Был бы жив отец, так он бы такого не сделал. Общаемся мы с ней за ужином, когда Сашенька переводит.

А потом произошел случай, который перевернул мое сознание и я осознала всю глубину ошибки переезда в Америку.

Раздался звонок моего смартфона, смотрю — Люба. Беру трубку, а там нежный детский голосок говорит:

— Бабулечка, я так по тебе скучаю. Ты меня даже полюбить не успела, уехала.

— Машенька, это ты?

— Я, бабулечка. Может, ты вернешься? Мы с мамой так рады будем.

Думала, сердце мое разорвется, и все негативное отношение к ребенку как рукой сняло. Как я могла, второй раз на те же грабли. Любу в свое время не приняла, а тут девочку-сиротинушку. А она вон какая оказалась.
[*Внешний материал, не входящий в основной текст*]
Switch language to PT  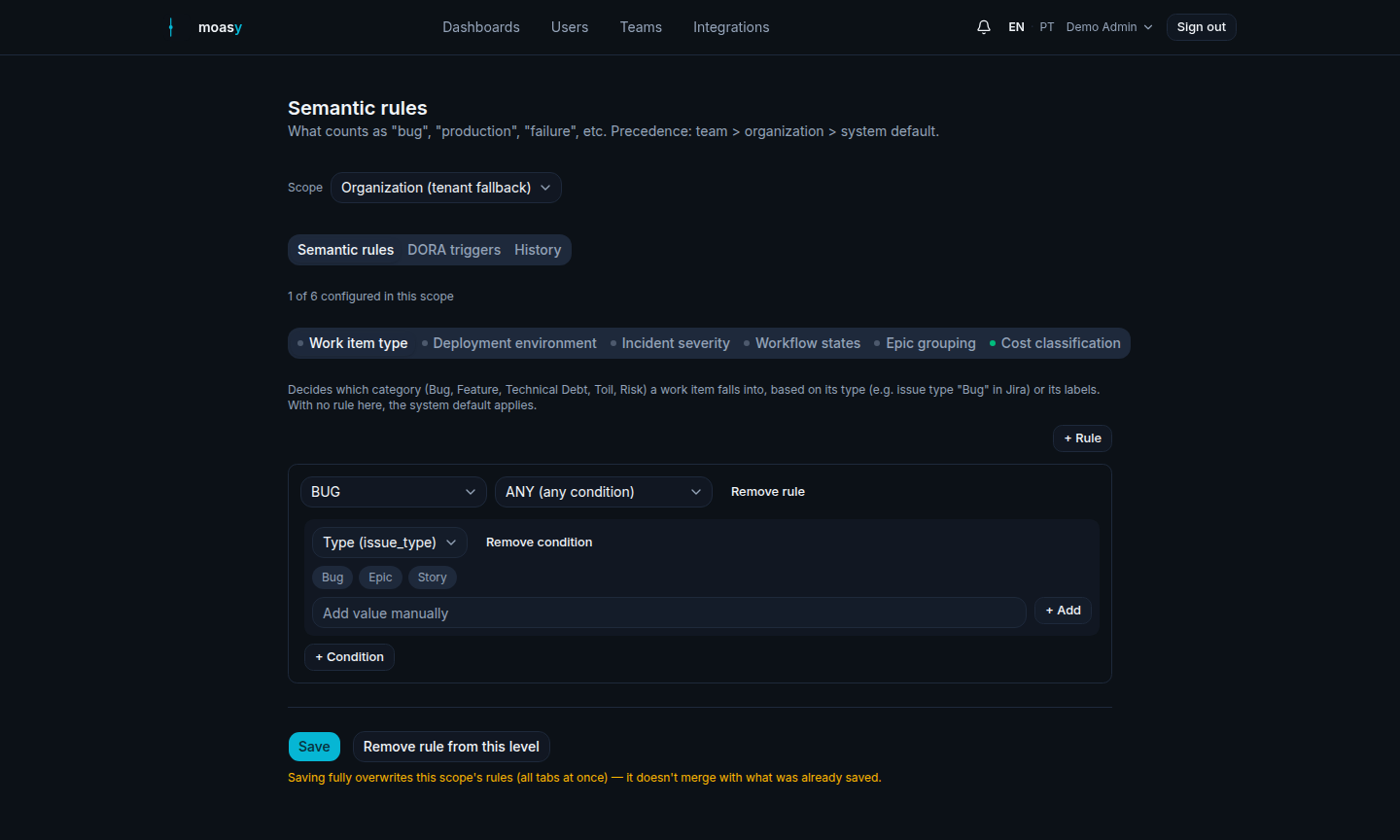coord(1046,27)
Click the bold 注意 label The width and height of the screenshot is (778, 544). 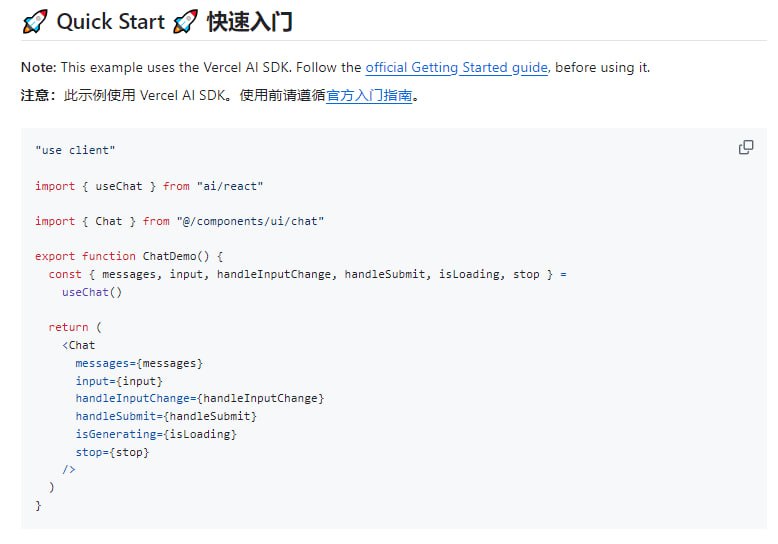tap(38, 96)
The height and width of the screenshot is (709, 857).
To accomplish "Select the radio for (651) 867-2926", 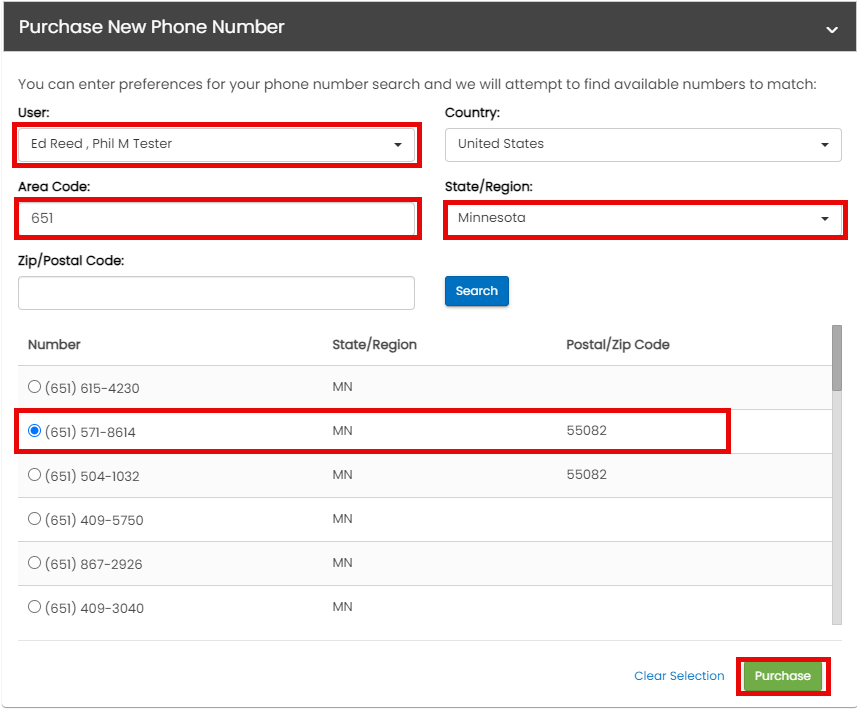I will (x=34, y=562).
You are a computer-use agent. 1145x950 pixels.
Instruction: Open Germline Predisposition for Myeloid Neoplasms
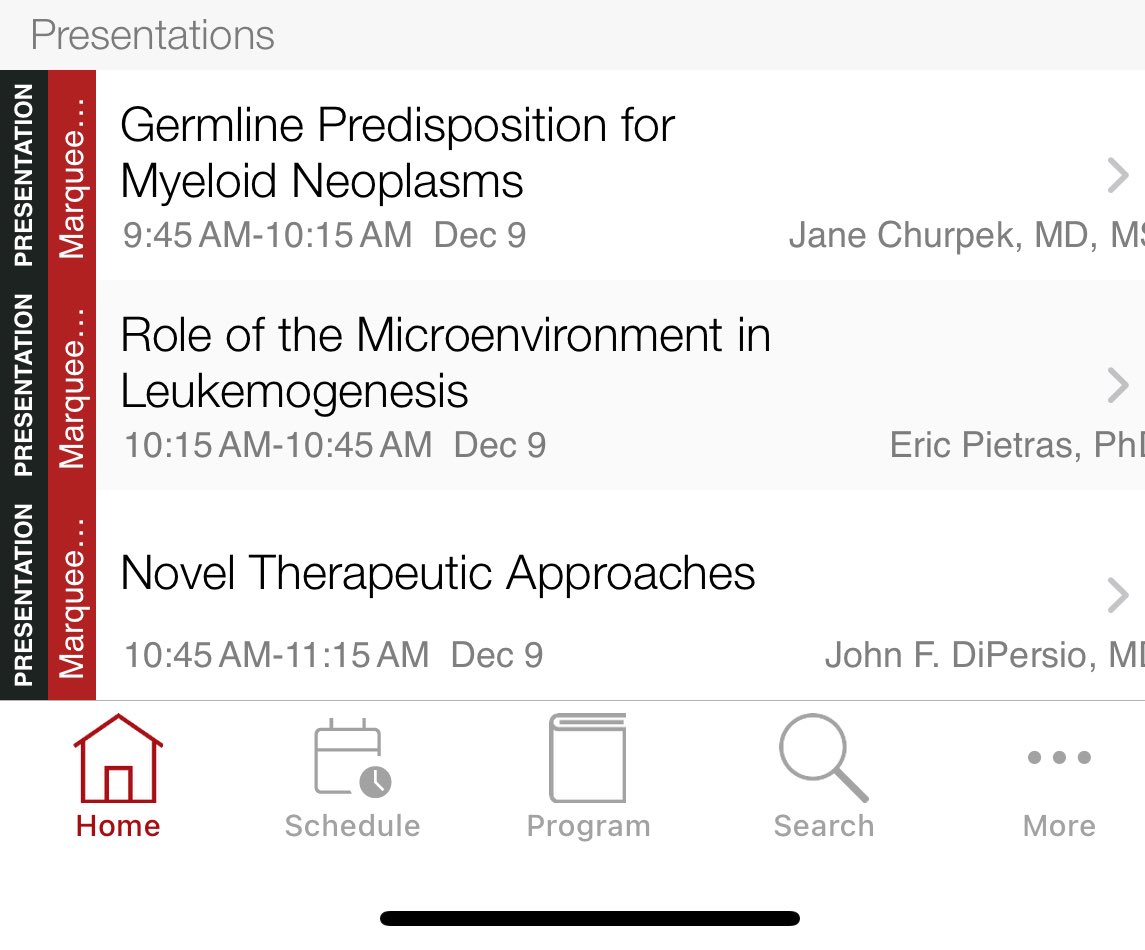397,153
Не чета многим.


Постепенно я привыкла к своей новой жизни, нет, не приняла ее, а именно привыкла и смирилась.

Сашенька взял горничную из эмигрантов, она говорила по-русски и я могла с ее помощью общаться со снохой.

Правда, мне это общение удовольствия не приносило. Я невзлюбила ее, а она открыто ненавидела меня. Но она была моей снохой, и общаться приходилось все равно.
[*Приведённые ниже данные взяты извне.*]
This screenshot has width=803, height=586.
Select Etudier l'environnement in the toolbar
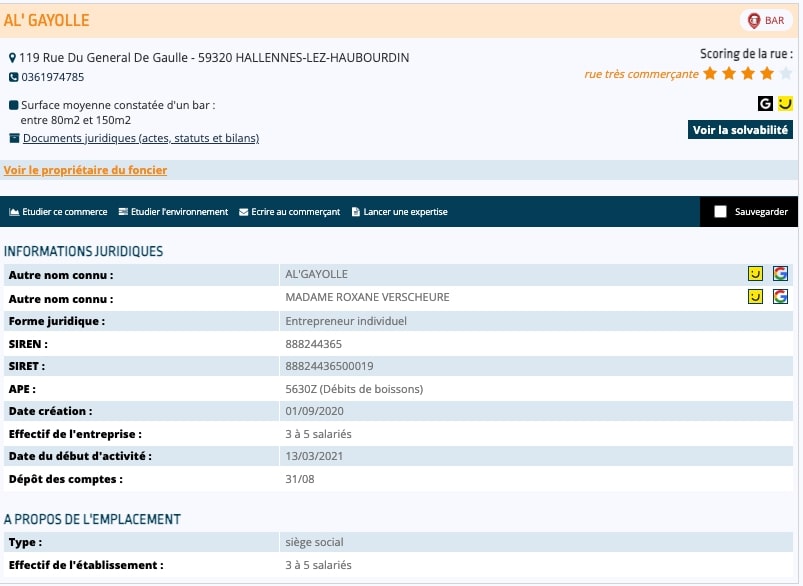tap(173, 212)
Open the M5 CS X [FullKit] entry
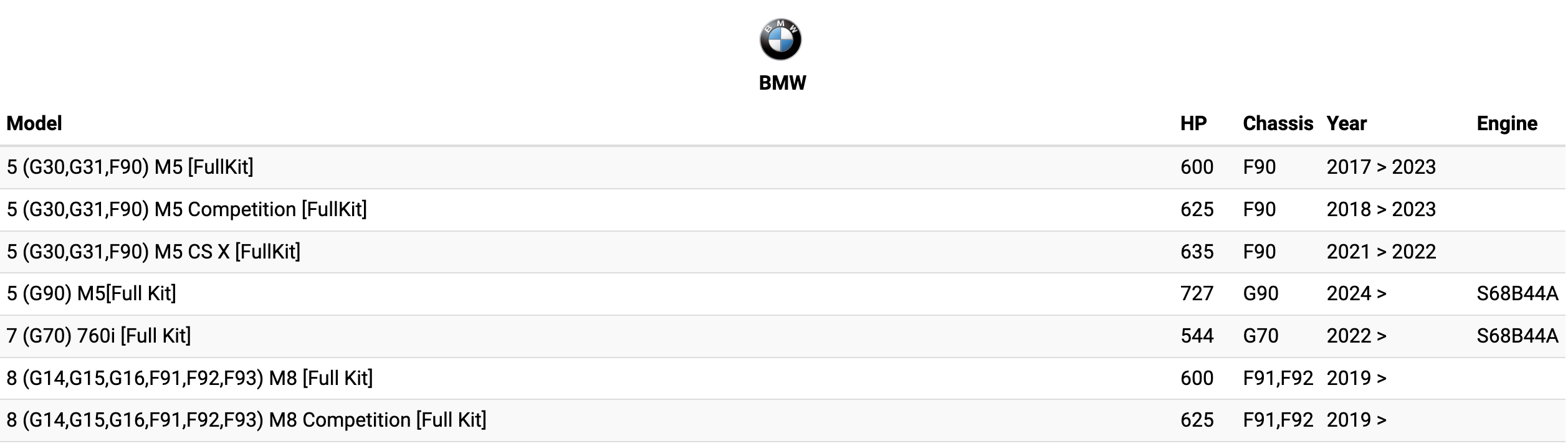The width and height of the screenshot is (1568, 446). point(153,252)
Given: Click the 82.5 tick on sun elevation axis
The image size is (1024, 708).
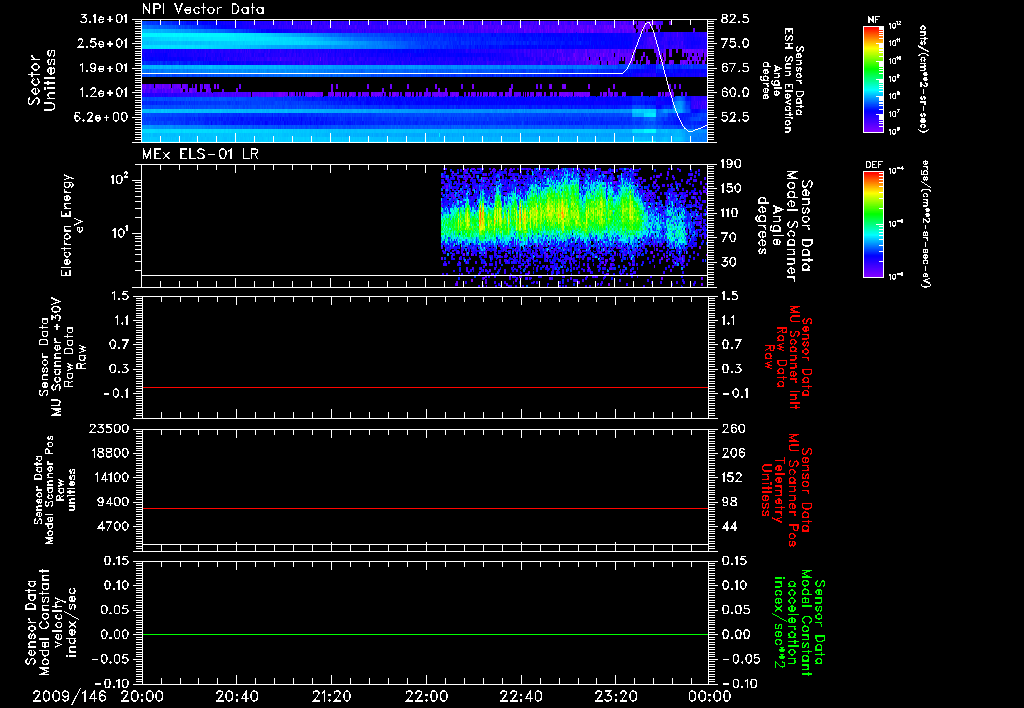Looking at the screenshot, I should [734, 19].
Самое главное — я каждый день видела сына. А он был смыслом всей моей жизни, да что смыслом, он был самой жизнью.

Я имела возможность любоваться им каждый вечер, разговаривать с ним, целовать, заботиться о нем, готовить когда-то любимые им блюда. И он был благодарен и счастлив оттого, что я рядом.

Меня напрягало, что отношения с женой у него были слишком официальные, не было видно чувств, не было тепла.
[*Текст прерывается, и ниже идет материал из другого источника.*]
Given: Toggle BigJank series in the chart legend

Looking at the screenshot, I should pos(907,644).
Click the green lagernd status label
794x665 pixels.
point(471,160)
Я невольно сравнивала отношения между Любой и Сашей и между моим Сашенькой и Дженнифер.

У Любы была любовь. Такая же, пожалуй, как у меня с Александром Валерьевичем. А тут любви не было, я даже уразуметь не могла, что их связывает, что они делают друг подле друга.


Вот так и жила, несчастная и счастливая, одинокая и с сыном. Все в одном флаконе.


Дни шли за днями, год за годом. Жалела ли я, что уехала из Москвы? Жалела! И вернуться мечтала. Там я была живой, и с работы меня никто не гнал, пусть я не оперировала бы, но я бы ЖИЛА. Там внуки, которые меня боготворили, там правнуки, я привыкла к детским голосам, я привыкла к их смеху, я была нужна им. Они несли мне свои секреты и секретики, они считались со мной, и моим мнением, а тут я была заживо погребена в четырех стенах. Без языка для общения, без любви.

И внуков тут не предвиделось.


Я долго ждала, долго наблюдала, не хотела вмешиваться. Ведь женился Сашенька по своей воле, он у меня совета не спрашивал, значит, считал, что делает все правильно, и в своей правоте не сомневался. Какое же право я имею задавать вопросы?! Мальчик давно вырос, только сердце материнское неспокойно было. Потому что все неправильно в его жизни… Я не о работе, я о личном, о сокровенном.